### Extract
What makes you think that where OC is legit, the criminals will still hide their weapons when it's legal for them to carry them out in the open?
Maybe some criminals will not still hide their weapons when (?!) it's legal for them to carry them in the open. No worries: nowhere in the country is it legal for a convicted criminal to carry a gun in the open*, and I think it likely that most of them won't want to tempt fate and chance detection and arrest.

It is not even legal for him to even possess one*. Now, of course, many of them do anyway, which is the fallacy of gun control legislation in the first place. However, they are most apt to hide them to minimize the chance of being arrested and charged. You can count on it. The occasional exception is the convict who is hunting and is not aware that he is facing return to incarceration.

Of course it's remotely possible that someone who is carrying openly is a criminal. However, to assume that the open carrier is a criminal or that he may plan an unlawful act would seem exceptionally unreasonable to me.

To base one's actions on the assumption that, because someone is not carrying a firearm openly in a holster, he does not pose a most serious risk could prove equally unwise.

No, whatever I may think of open carry, I'll worry a lot less about the open carrier than about a potential crook who is not drawing attention to himself by carrying openly. If you choose to do otherwise be my guest.
______

*Now, there are different kinds of crime; the prohibition on ownership of guns by convicts depends entirely on the maximum potential sentence and not on the type of crime, but that's another subject.
 
Uncle Billy said:
What makes you think that where OC is legit, the criminals will still hide their weapons when it's legal for them to carry them out in the open?

Simple. It won't be legal for a criminal to carry their guns in the open. It's not currently legal in any state for them to open carry. Either they are prohibitied from possessing it due to a previous record, or their possession of it is already illegal with the intent to commit a criminal act while in possession of the firearm.
 
Among the many sweeping generalizations that have been publicized in this thread, I find one particularly ironic:

As often as people are condemned for a lack of situational awareness on these boards, one of our more august members has, in this thread, been soundly and repeatedly condemned for increasing his alert level in the presence of people who are obviously armed. He didn't say he was going to fire on them, or confront them, or call the police on them, or condemn them in any way, only that he wasn't going to assume they had no potential for harming him or his loved ones.
 
TailGator said:
Among the many sweeping generalizations that have been publicized in this thread, I find one particularly ironic:

As often as people are condemned for a lack of situational awareness on these boards, one of our more august members has, in this thread, been soundly and repeatedly condemned for increasing his alert level in the presence of people who are obviously armed. He didn't say he was going to fire on them, or confront them, or call the police on them, or condemn them in any way, only that he wasn't going to assume they had no potential for harming him or his loved ones.

However, I think the reason for our "condemnation" is that his yellow alert is ONLY because of the presence of the gun with little to no consideration given towards the actual behavior of the person carrying it. He appears to be more concerned with the object rather than the person carrying it, which is the entire basis of the propaganda that is spread by the vocal anti-gun groups, that it is the object that is bad and the threat rather than the criminal.

### List of tasks
- 1) In three sentences, what does the open-carry discussion say?
- 2) In the entries starting at the line containing "You are a computer-use" and ending at the end of the entries, replace "previous" with "next" and change nothing else. Omit the pictures.

### Input
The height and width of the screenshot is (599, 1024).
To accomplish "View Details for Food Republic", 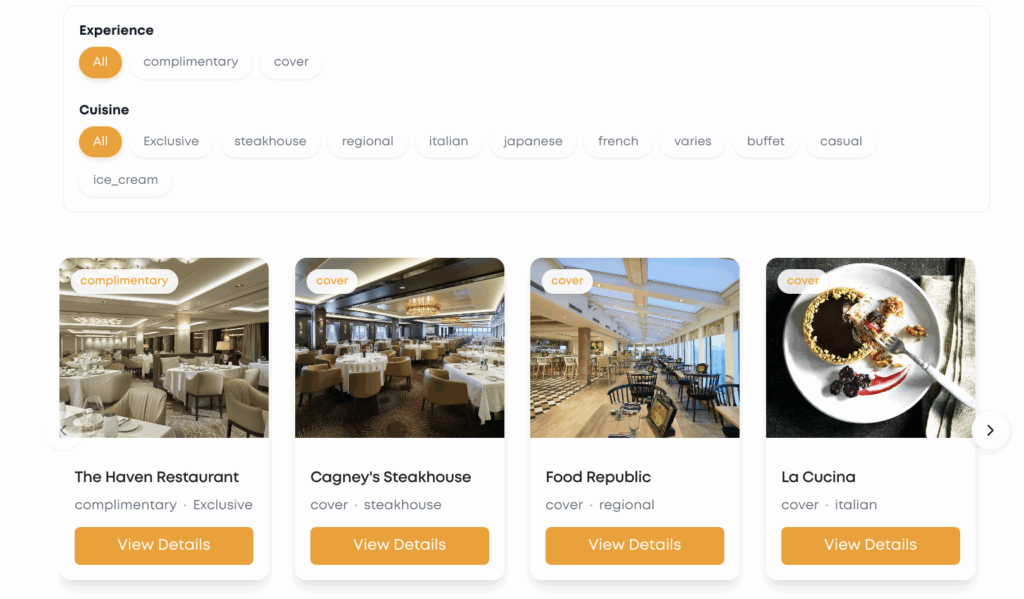I will coord(635,545).
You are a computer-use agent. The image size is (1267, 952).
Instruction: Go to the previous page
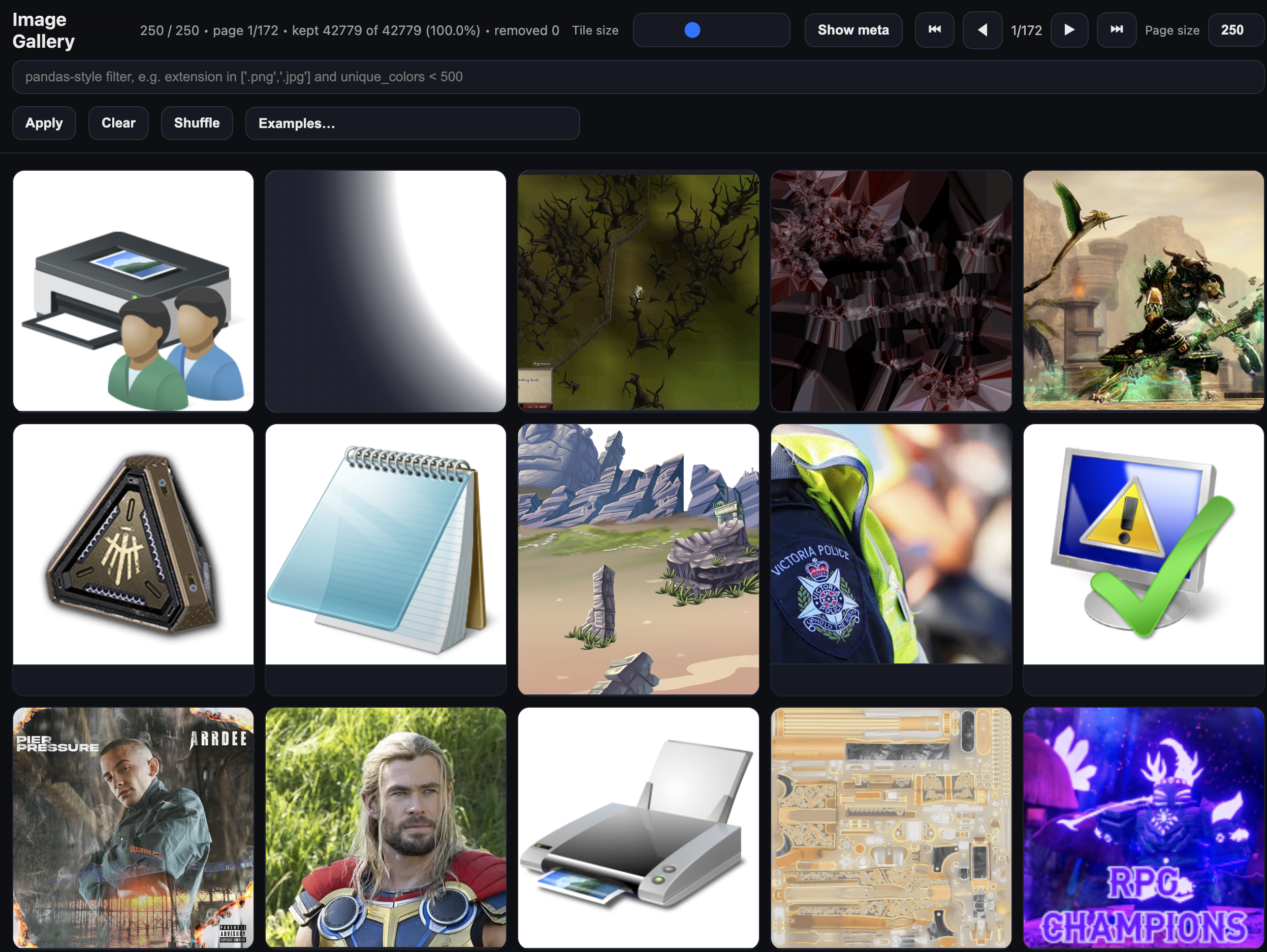(982, 30)
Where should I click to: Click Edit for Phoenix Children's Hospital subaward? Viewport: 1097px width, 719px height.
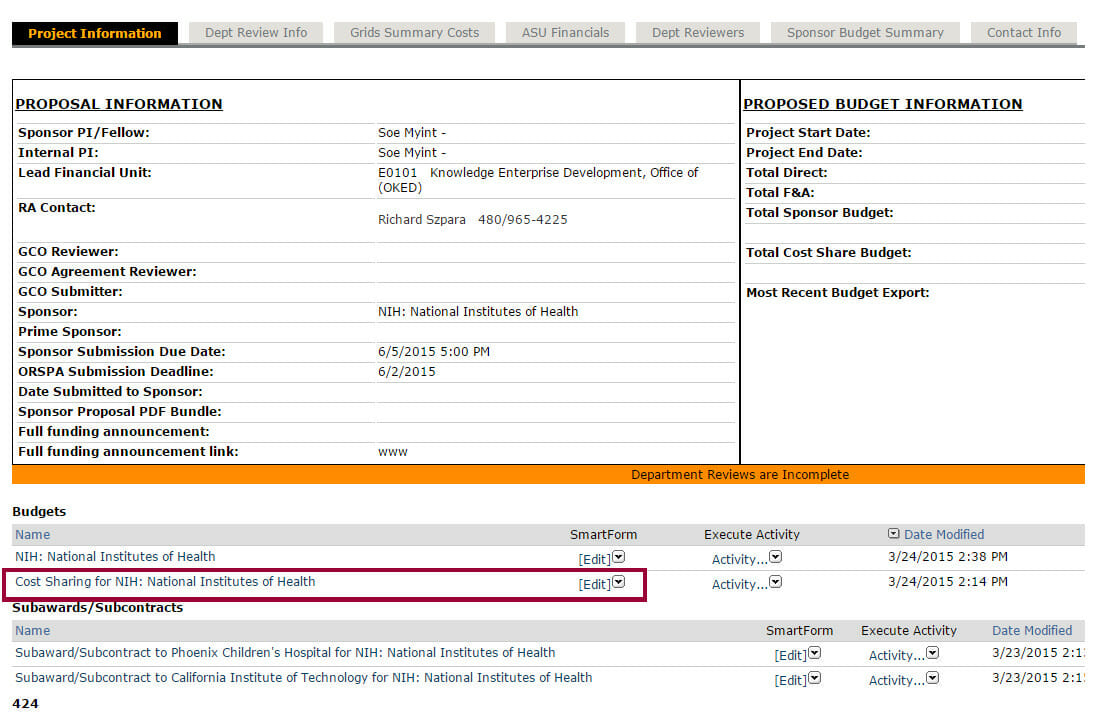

### The solutions
- 1) One participant argues that a convicted criminal cannot legally carry a gun in the open anywhere in the country, so most criminals will keep hiding their weapons to avoid arrest. That participant says an open carrier is less worrying than a potential crook who avoids drawing attention to himself. Another participant notes that a member was condemned for raising his alert level around obviously armed people, and a reply says the objection is that his alertness rested on the gun alone rather than on the person's behavior.

- 2)
You are a computer-use agent. The image size is (1267, 952).
Instruction: Go to the next page
(982, 30)
Where should I click to: Click Edit for Phoenix Children's Hospital subaward? Viewport: 1097px width, 719px height.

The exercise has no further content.